Gas analysis provides a clear example of this transition. In safety-critical locations, oxygen ingress is a persistent concern, particularly in hydrogen systems, inert processes and high-pressure gas handling. Optical oxygen analysers demonstrate how photonic measurement can address long-standing limitations of conventional technologies. Measuring directly in the process, without sample extraction, reduces the system’s complexity, eliminates continuous venting and delivers rapid responses where a matter of seconds can make a considerable difference. For operators, this raises an important question: should oxygen measurement be treated purely as a compliance requirement, or as an active safeguard that informs operational decisions in real time?
Similar questions are asked in liquid and multiphase analysis. Near-infrared (NIR) spectroscopy has long been established as a powerful tool, but its adoption has often been limited by calibration complications and sensitivity to changing conditions. Today, AI-based modelling and pattern recognition are overcoming these barriers. By learning from process behaviour rather than relying solely on static laboratory correlations, AI-enabled NIR systems can adapt to feedstock variability and maintain accuracy without the need for constant recalibration.
Nowhere is this more relevant than in refineries, where crude variability directly affects energy efficiency, product quality and economic performance. Continuous NIR monitoring of crude feedstock provides immediate visibility of quality changes before they propagate through the distillation column. When AI translates spectral data into actionable quality indicators, users gain the ability to respond proactively rather than reactively. The real value lies not in the measurement itself, but in how early insight improves operational procedures.
As photonics and AI technology advances, another shift is becoming apparent: the move away from standalone analysers in favour of intelligent analytical systems. Measurement performance increasingly depends on system-level design, including sample handling where necessary, hazardous-area compliance, digital communication and lifecycle support. This has led to growing interest in Product-as-a-Service and solution-based models, where responsibility for measurement reliability and performance is shared over the long term.
Companies such as Modcon Systems are applying this systems-based approach by combining photonic analysers, digital architectures and AI-driven analytics into integrated solutions. In doing so, analytical data becomes a reliable input for control, optimisation and digitalisation strategies, rather than an isolated data point on a screen.

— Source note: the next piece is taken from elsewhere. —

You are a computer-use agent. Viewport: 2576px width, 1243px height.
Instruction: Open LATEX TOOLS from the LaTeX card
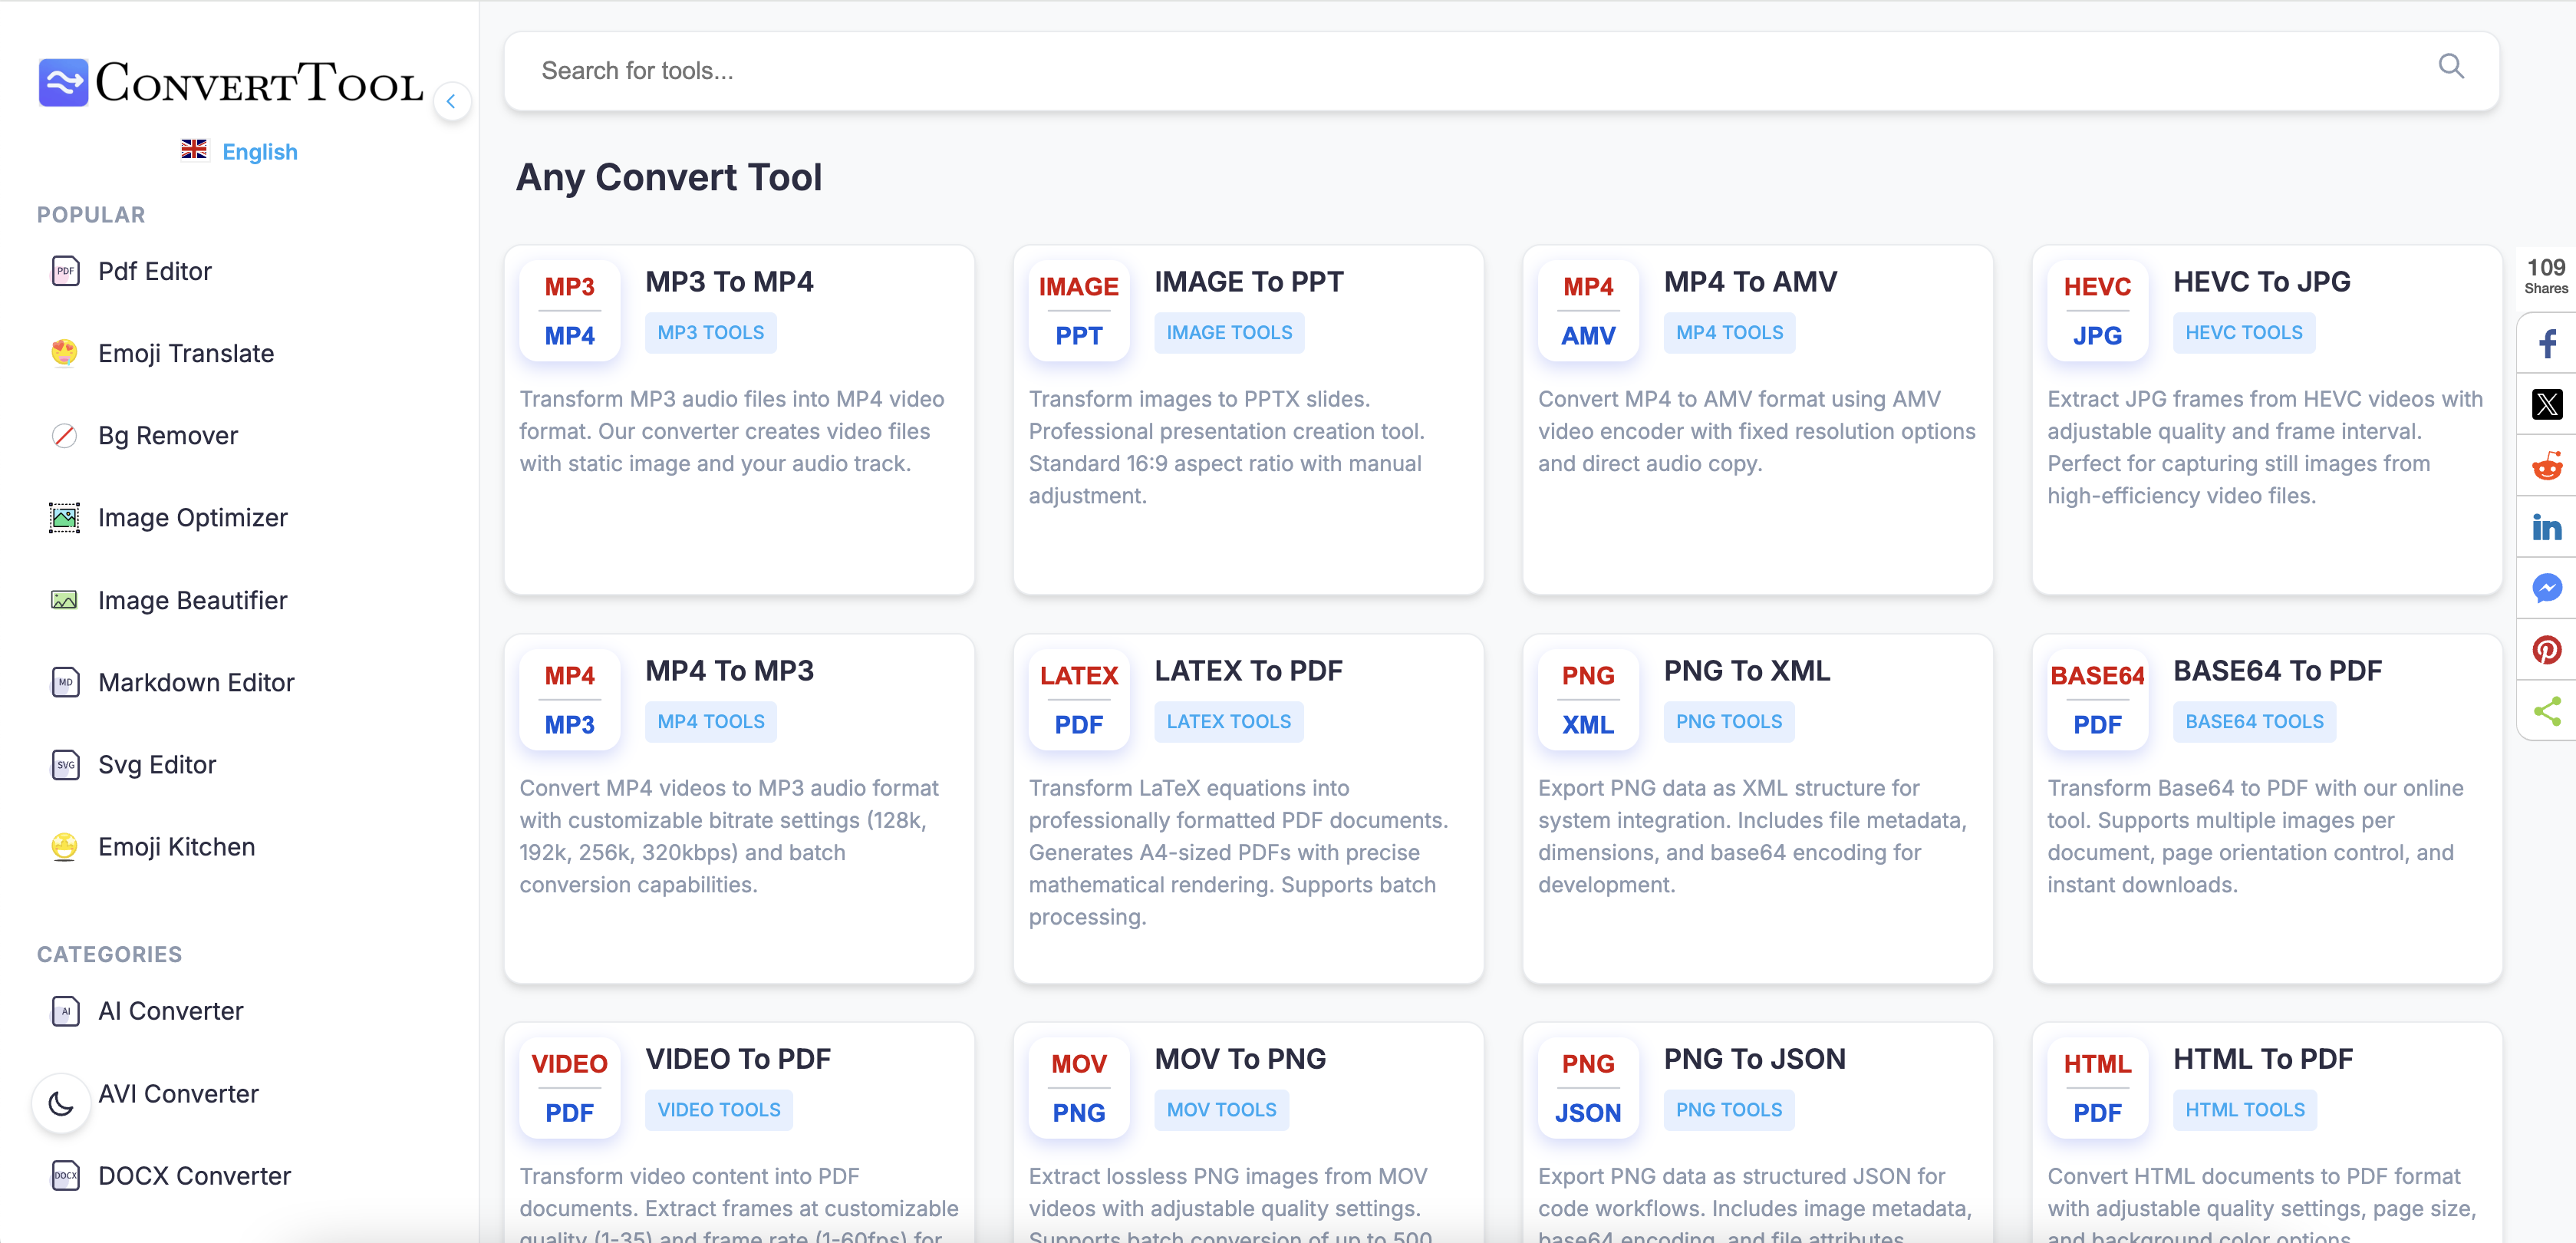pos(1228,721)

As the process industries move toward hydrogen, alternative feedstocks and increasingly autonomous operation, the role of on-line analysis is being redefined. The key question for operators and engineers is no longer which analyser to choose, but how measurement, interpretation and decision-making are connected. Advanced photonics and AI offer a powerful foundation, but their impact ultimately depends on how effectively they are applied within real operating environments.